Vorderer Westen. Der Karl-Marx-Platz an der Friedenskirche hat es für Fußgänger, die hier die Straße queren möchten, in sich. Wenn die Passanten zudem sehbehindert oder blind sind, wird die Ausfallstraße zum schier unüberwindlichen Hindernis.
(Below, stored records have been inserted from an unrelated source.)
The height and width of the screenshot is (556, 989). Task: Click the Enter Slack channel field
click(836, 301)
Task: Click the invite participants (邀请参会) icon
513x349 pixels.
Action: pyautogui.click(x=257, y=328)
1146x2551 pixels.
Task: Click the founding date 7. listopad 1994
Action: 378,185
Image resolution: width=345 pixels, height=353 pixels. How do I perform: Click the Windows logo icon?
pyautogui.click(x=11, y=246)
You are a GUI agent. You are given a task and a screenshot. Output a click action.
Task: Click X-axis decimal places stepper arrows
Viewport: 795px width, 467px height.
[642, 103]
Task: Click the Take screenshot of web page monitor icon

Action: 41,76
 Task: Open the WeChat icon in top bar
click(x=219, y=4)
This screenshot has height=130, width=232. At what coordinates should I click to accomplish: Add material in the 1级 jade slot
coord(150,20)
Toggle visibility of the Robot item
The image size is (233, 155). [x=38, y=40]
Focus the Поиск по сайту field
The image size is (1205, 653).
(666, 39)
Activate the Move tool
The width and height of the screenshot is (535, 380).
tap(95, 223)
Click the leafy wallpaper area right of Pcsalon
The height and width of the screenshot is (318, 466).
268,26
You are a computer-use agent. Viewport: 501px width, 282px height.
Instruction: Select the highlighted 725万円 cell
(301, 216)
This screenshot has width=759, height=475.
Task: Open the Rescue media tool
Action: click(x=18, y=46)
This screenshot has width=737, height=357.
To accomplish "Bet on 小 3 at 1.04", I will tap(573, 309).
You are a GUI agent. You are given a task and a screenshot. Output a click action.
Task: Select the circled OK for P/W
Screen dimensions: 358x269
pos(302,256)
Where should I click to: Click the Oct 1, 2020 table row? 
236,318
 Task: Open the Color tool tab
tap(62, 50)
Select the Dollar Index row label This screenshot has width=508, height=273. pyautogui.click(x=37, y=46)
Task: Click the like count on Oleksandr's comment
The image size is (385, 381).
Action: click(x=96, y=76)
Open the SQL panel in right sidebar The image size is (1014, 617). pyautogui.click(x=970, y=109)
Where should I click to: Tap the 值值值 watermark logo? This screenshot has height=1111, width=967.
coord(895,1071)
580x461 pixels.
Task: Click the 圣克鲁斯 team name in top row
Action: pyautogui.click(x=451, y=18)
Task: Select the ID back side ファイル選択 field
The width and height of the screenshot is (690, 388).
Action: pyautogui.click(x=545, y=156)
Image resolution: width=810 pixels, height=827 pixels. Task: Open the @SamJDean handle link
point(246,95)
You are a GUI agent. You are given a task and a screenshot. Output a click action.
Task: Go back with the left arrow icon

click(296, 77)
Die Friedrich-Ebert-Straße macht an dieser Stelle eine unübersichtliche Biegung. Die Tram-Warteinsel für den stadtauswärtigen Verkehr ist von der Elfbuchenstraße und der Ebert-Straße regelrecht eingekreist. Auch auf der gegenüberliegenden Seite, wo es zur Olgastraße geht, herrschen von allen Seiten reger Straßen- und Park-Such-Verkehr. Sich hier akustisch zu orientieren, ist nahezu unmöglich. Und schließlich birgt auch das schön anzusehende Straßenpflaster mit den Straßenbahnschienen Stolperfallen und erhöht die Geräuschkulisse, sodass eine Orientieren nach Gehör schwer ist. Was den blinden Menschen an dieser Stelle helfen würde, zur Haltestelle zu gelangen oder die Straße zu überqueren, wäre ein Überweg. Doch den gibt es weit und breit nicht.

„2008 wurde der bestehende Zebrastreifen im Bereich der Haltestelle Friedenskirche ersatzlos entfernt, da aufgrund einer rechtlichen Vorschrift Zebrastreifen nicht über Schienen führen dürfen“, sagt Helmut Ernst, der Vorsitzende des Behindertenbeirats der Stadt Kassel. Seitdem gibt es auf der Ebert-Straße zwischen Bebelplatz und Querallee keine gesicherte Querungsmöglichkeit mehr.

In vielen Gesprächen hat der Behindertenbeirat versucht, diese „unakzeptable Gefahrensituation zu beseitigen“, sagt Ernst. Vergeblich.

Fachausschuss war dafür

Im Jahr 2013 brachte der Behindertenbeirat einen Antrag in die Stadtverordnetenversammlung ein mit dem Ziel, den Magistrat aufzufordern, für eine gesicherte Querungsmöglichkeit im Bereich der Haltestelle zu sorgen. Der zuständige Fachausschuss sprach sich Ende 2013 einstimmig für eine solche sichere Querungsmöglichkeit aus.

Doch im Mai 2014 teilte Stadtbaurat Christof Nolda (Grüne) mit, dass man nach Prüfung der Situation zu der Meinung gekommen sei, dass die Notwendigkeit für eine Ampel „nicht gesehen“ werde.

Das können die Blinden nicht nachvollziehen. „Die Verkehrssituation ist für uns beängstigend“, sagt Birgit Schopmans: „Es sind ja nicht nur die Autos, auch die Trams fahren sehr schnell.“ Birgit Schopmans ist eine Mitarbeiterin des Vereins zur Förderung der Autonomie Behinderter (fab), der seinen Sitz in der am Karl-Marx-Platz angrenzenden Samuel-Beckett-Anlage hat. Acht hauptamtliche Mitarbeiter von fab seien blind und damit täglich unmittelbar betroffen, sagt Schopmans.

In den Räumen des fab treffen sich zudem viele betroffene Gruppen, unter anderem die sehbehinderten und blinden Tischballspieler. Rund um Karl-Marx- und Bebelplatz befänden sich Restaurants und Geschäfte wie ein Hersteller von Glasaugen, die häufig frequentiert würden. Auch Menschen mit einer Gehbehinderung wünschten sich am Karl-Marx-Platz einen Überweg, sagt Ernst.